◆ Problems to solve
1. According to the config templates documentation below, what seed value is set in config/train.yaml?
2. Rewrite more briefly the paragraph of the config templates documentation that begins "For configuration management in the benchmark", keeping its main facts.

◆ Document section
---

Config Templates#

For configuration management in the benchmark, we use hydra. The configuration files are stored in config folder.

Configs are built through composing different individual configs for each component according to a template schema.

Below, we document the different config templates used in the benchmark.

Training#

This config can be used for both training a model from scratch and pre-training a model.

config/train.yaml#

# @package _global_

# === 1. Set config parameters ===
name: "" # default name for the experiment, "" means logger (eg. wandb) will generate a unique name
seed: 52 # seed for random number generators in pytorch, numpy and python.random
num_workers: 16 # number of subprocesses to use for data loading.

# === 2. Specify defaults here. Defaults will be overwritten by equivalently named options in this file ===
defaults:
  - env: default
  - dataset: cath
  - features: ca_seq
  - encoder: egnn
  - decoder: default
  - transforms: default
  - callbacks: default
  - optimiser: adam
  - scheduler: none
  - trainer: gpu
  - extras: default
  - hydra: default
  - metrics: none
  - task: inverse_folding
  - logger: csv # Also supported: tensorboard, wandb
  # debugging config (enable through command line, e.g. `python train.py debug=default)
  - debug: null
  - optional hparams: ${encoder}_${features}
  - _self_ # see: https://hydra.cc/docs/upgrades/1.0_to_1.1/default_composition_order/. Adding _self_ at bottom means values in this file override defaults.

task_name: "train"
test: False
#compile: True

Finetuning#

This config should be used to finetune a pre-trained model on a downstream task.

config/finetune.yaml#

# @package _global_

# === 1. Set config parameters ===
name: "" # default name for the experiment, "" means logger (eg. wandb) will generate a unique name
seed: 52 # seed for random number generators in pytorch, numpy and python.random
num_workers: 16 # number of subprocesses to use for data loading.

---

◆ Dataset content
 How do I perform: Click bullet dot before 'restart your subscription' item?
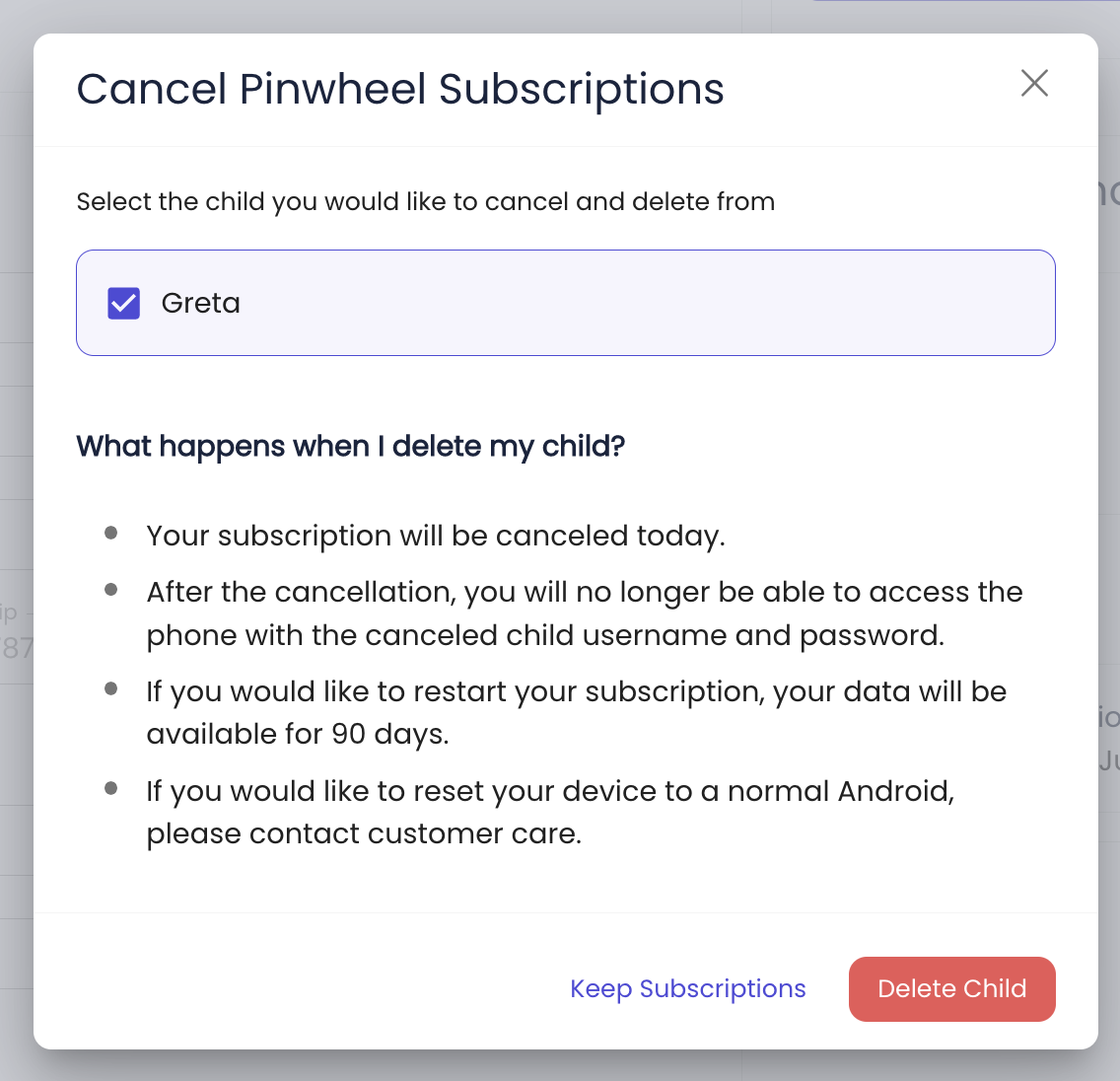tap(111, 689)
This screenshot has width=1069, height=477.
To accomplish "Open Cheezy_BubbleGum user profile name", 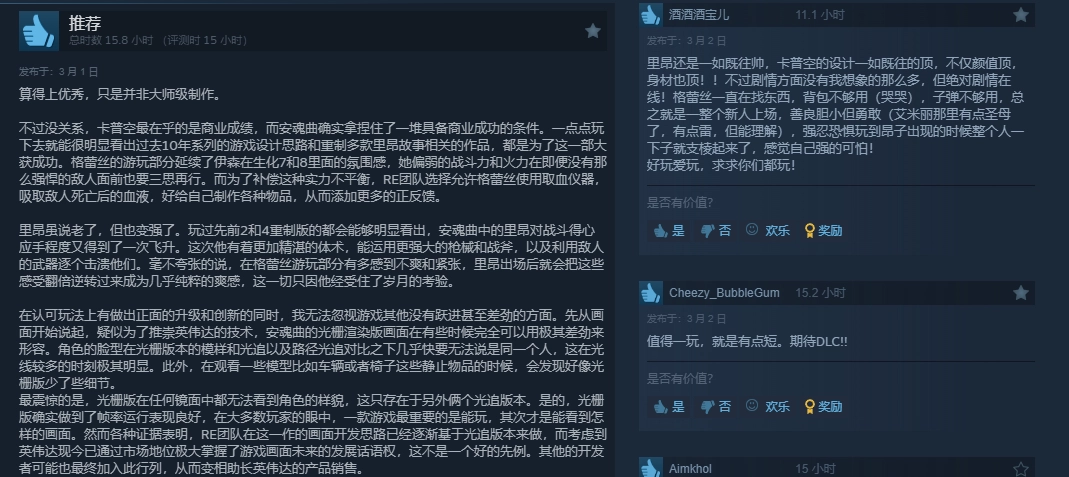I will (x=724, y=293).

---

◆ Responses to the exercise
1. 52

2. The benchmark manages configuration with hydra, and its configuration files are kept in the config folder.